- **DIRECTIONS**
In the data below, find the line that contains "Click the error code 2503 in red box" and the line that contains "Tap the Android home button". Copy both, plus every line between them, exactly.

- **STORED DATA**
────────────────────────────────────────

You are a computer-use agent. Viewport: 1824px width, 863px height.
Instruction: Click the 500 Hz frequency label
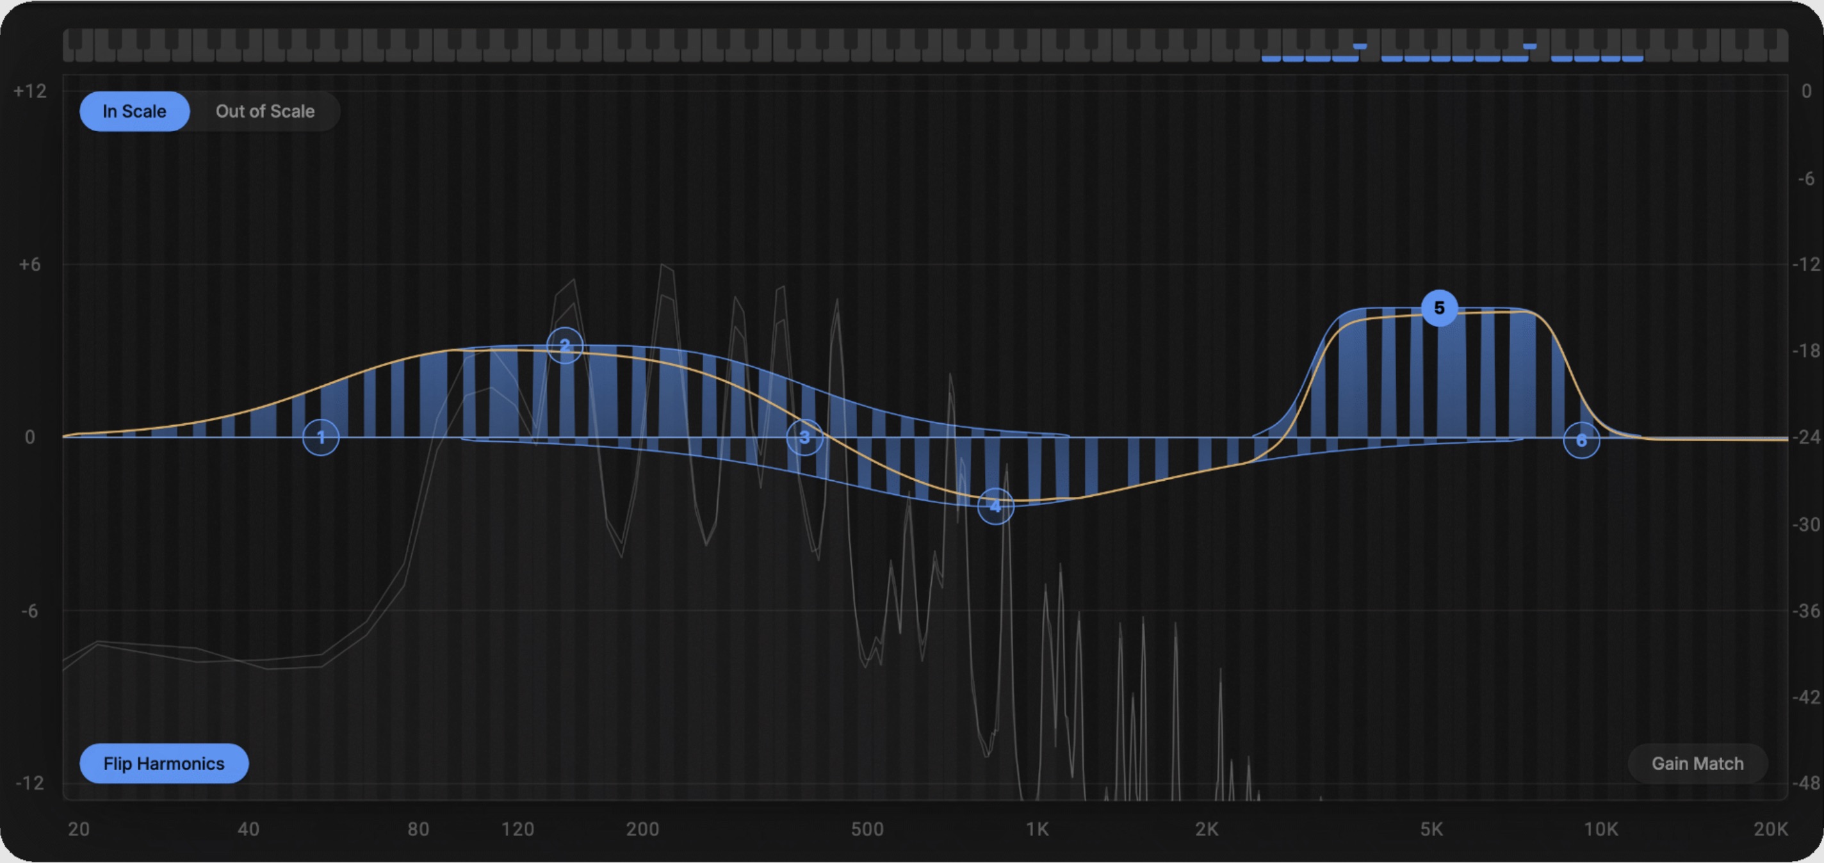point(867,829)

────────────────────────────────────────

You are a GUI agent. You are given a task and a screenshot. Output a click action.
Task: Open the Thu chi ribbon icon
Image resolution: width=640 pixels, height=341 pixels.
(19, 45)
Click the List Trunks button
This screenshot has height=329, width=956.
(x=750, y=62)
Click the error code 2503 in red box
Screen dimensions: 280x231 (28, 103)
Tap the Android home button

────────────────────────────────────────

- **YOUR RESPONSE**
Click the error code 2503 in red box
Screen dimensions: 280x231 (28, 103)
Tap the Android home button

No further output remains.